Schaeffer remembered the college kid, yeah. It’d been a bad beating. But he said, “I don’t know what you’re—”

“Shhhhh,” the private eye said. “The Shelbys hired me to find out what happened to their son. I’ve spent two months in Hell’s Kitchen, learning everything there is to know about you and those two pricks you worked with.” A nod toward the tourist. “Back to you.” The PI ate some more scone.

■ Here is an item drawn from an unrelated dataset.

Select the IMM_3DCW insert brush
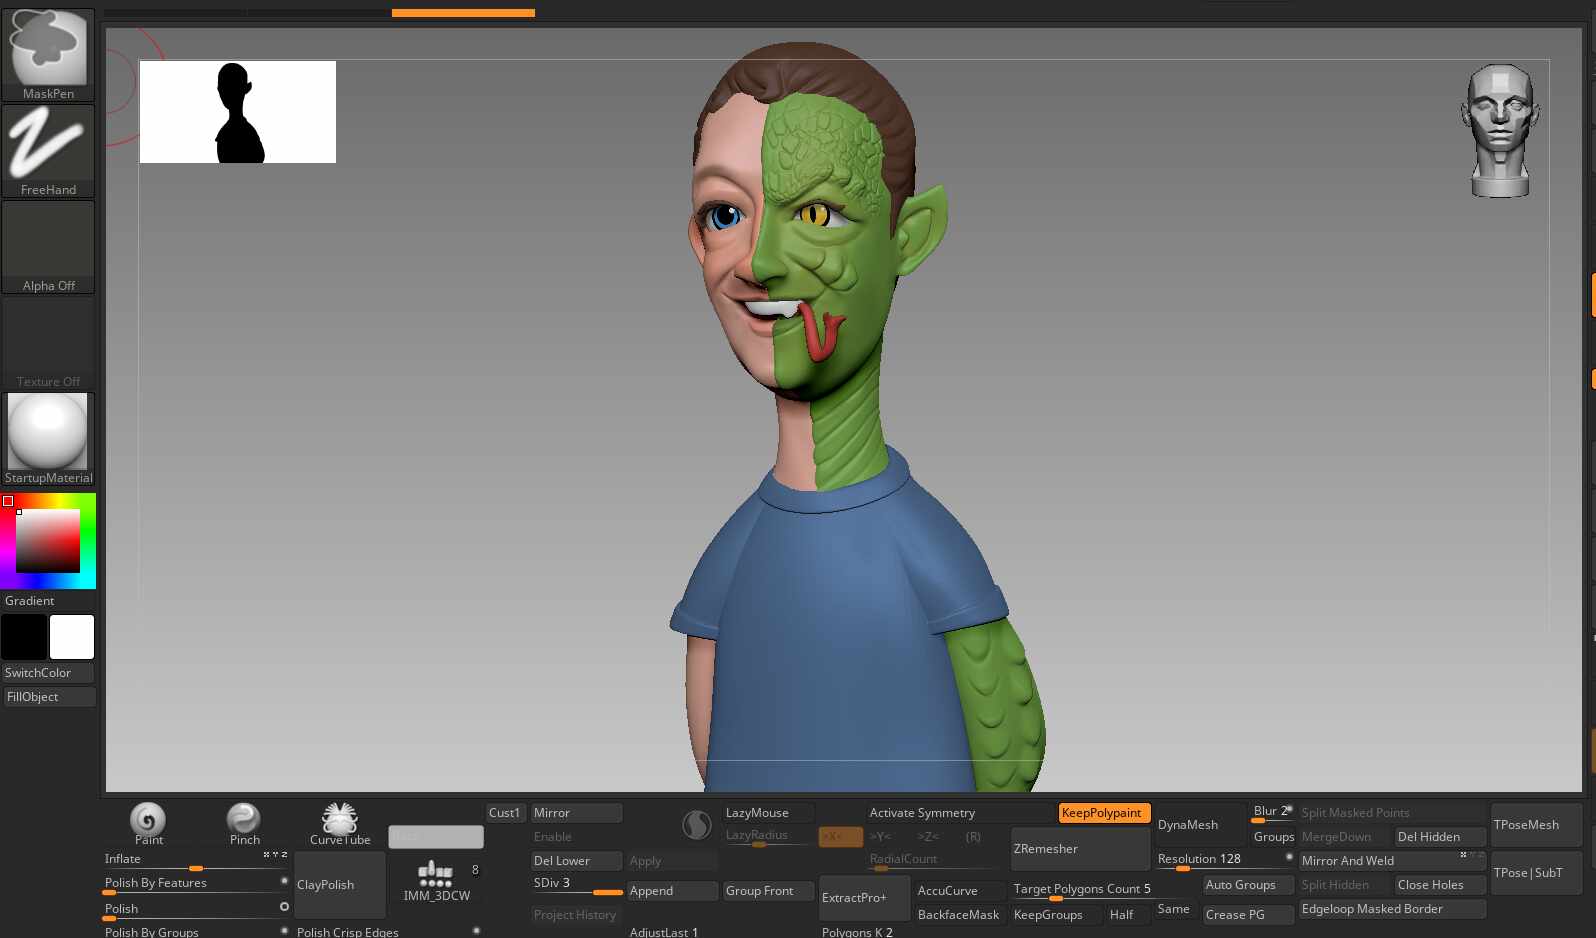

The husband said, “We decided you were going to pay for what you did. Only we couldn’t go to the police—who knew how many of them were working with you? So my wife and I and our other son—Michael’s brother—came up with an idea. We decided to let you assholes do the work for us; you were going to double-cross each other.”

“This is bullshit. You—”

The woman snapped, “Shut up and listen.” She explained: They set up a sting in Hanny’s bar. The private eye pretended to be a scam artist from Florida selling stolen boats and their older son played a young guy from Jersey who’d been duped out of his money. This got Ricky’s attention, and he talked his way into the phony boat scam. Staring at Schaeffer, she said, “We knew you liked boats, so it made sense that Ricky’d try to set you up.”

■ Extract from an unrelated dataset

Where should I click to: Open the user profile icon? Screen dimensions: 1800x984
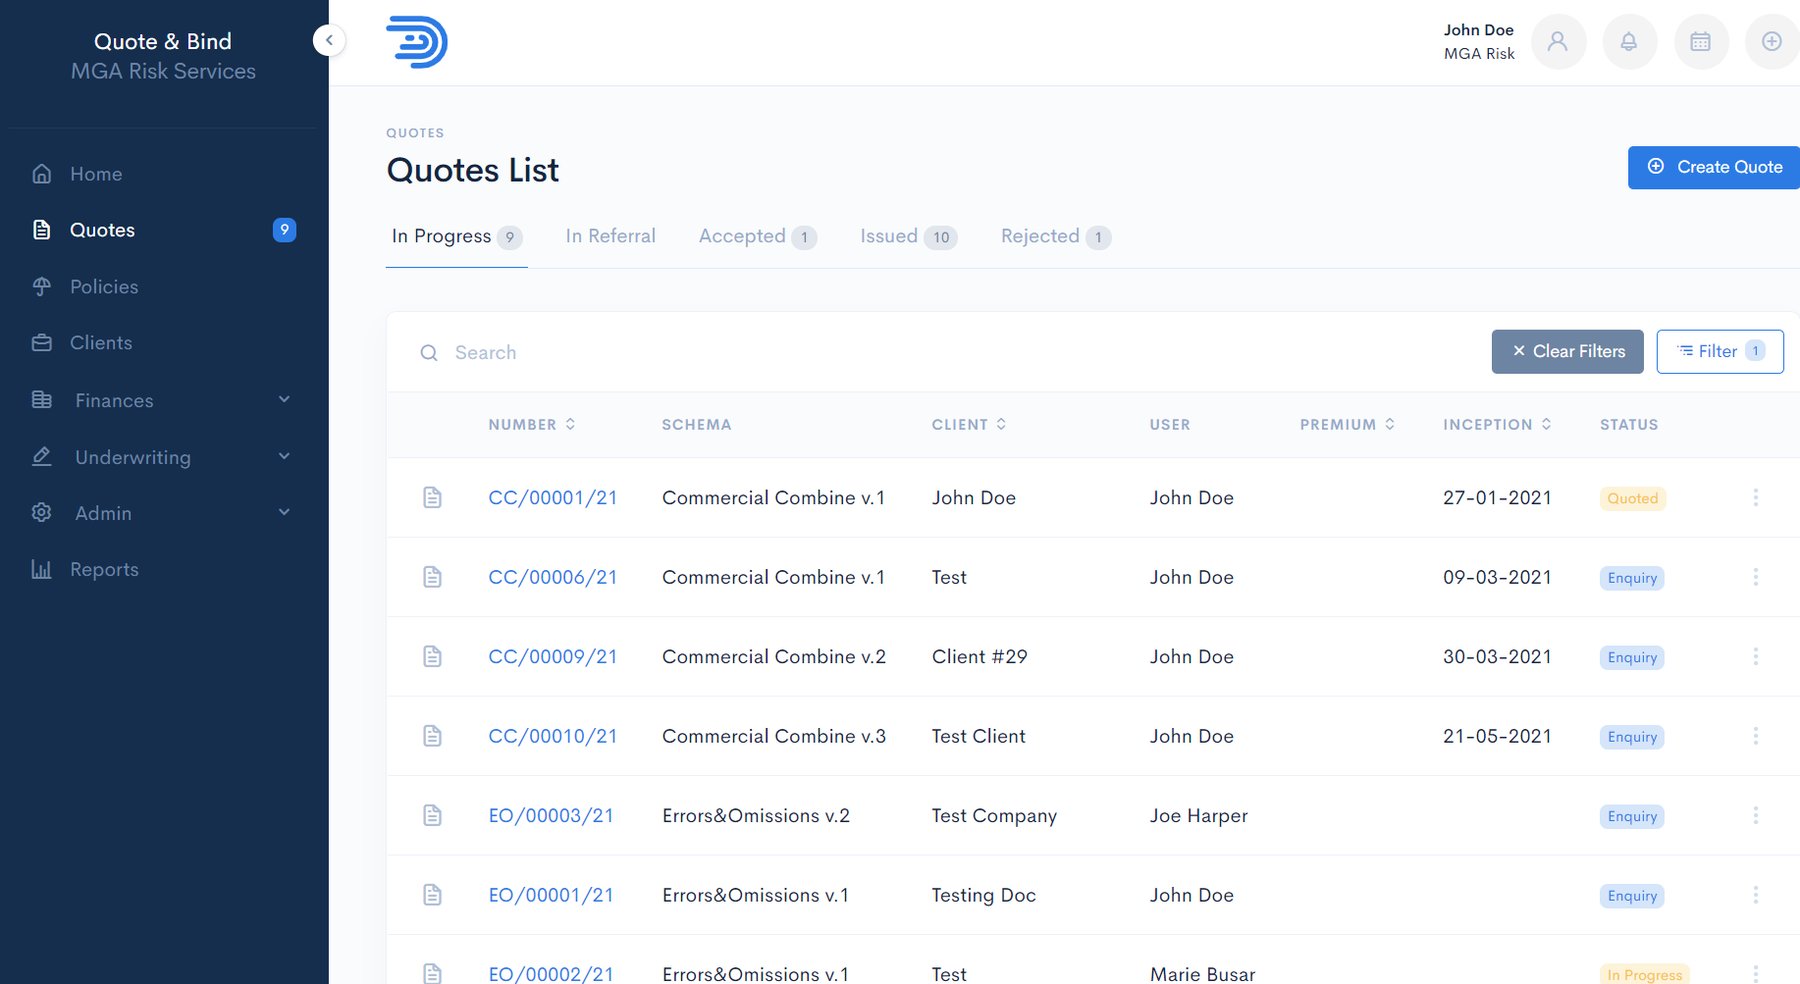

The husband added, “Only we needed some serious cash on the table, a bunch of it—to give you losers some real incentive to betray each other.”

So he went to T.G.’s hangout and asked about a hooker, figuring that the three of them would set up an extortion scam.

He chuckled. “I kept hoping you’d keep raising the bidding when you were blackmailing me. I wanted at least six figures in the pot.”

T.G. was their first target. That afternoon the private eye pretended to be a hit man hired by T.G. to kill Schaeffer so he’d get all the money.

“You!” the detective whispered, staring at the wife. “You’re the woman who screamed.”

Shelby said, “We needed to give you the chance to escape—so you’d go straight to T.G.’s place and take care of him.”

Oh lord. The hit, the fake Internal Affairs cop… It was all a setup!

“Then Ricky took you to Hanrahan’s, where he was going to introduce you to the boat dealer from Florida.”

The private eye wiped his mouth and leaned froward. “ Hello ,” he said in a deeper voice. “ This’s Malone from Homicide.

“Oh fuck,” Schaeffer spat out. “You let me know that Ricky’d set me up. So…” His voice faded.

The PI whispered, “You’d take care of him too.”

The cold smile on his face again, Shelby said, “Two perps down. Now we just have the last one. You.”

“What’re you going to do?” the cop whispered.

The wife said, “Our son’s got to have years of therapy. He’ll never recover completely.”

Schaeffer shook his head. “You’ve got evidence, right?”

“Oh, you bet. Our older son was outside of Mack’s wait­ing for you when you went there to get T.G. We’ve got real nice footage of you shooting him. Two in the head. Real nasty.”

“And the sequel,” the private eye said. “In the alley behind Hanrahan’s. Where you strangled Ricky.” He added, “Oh, and we’ve got the license number of the truck that came to get Ricky’s body in the dumpster. We followed it to Jersey. We can implicate a bunch of very unpleasant people, who aren’t going to be happy they’ve been fingered because of you.”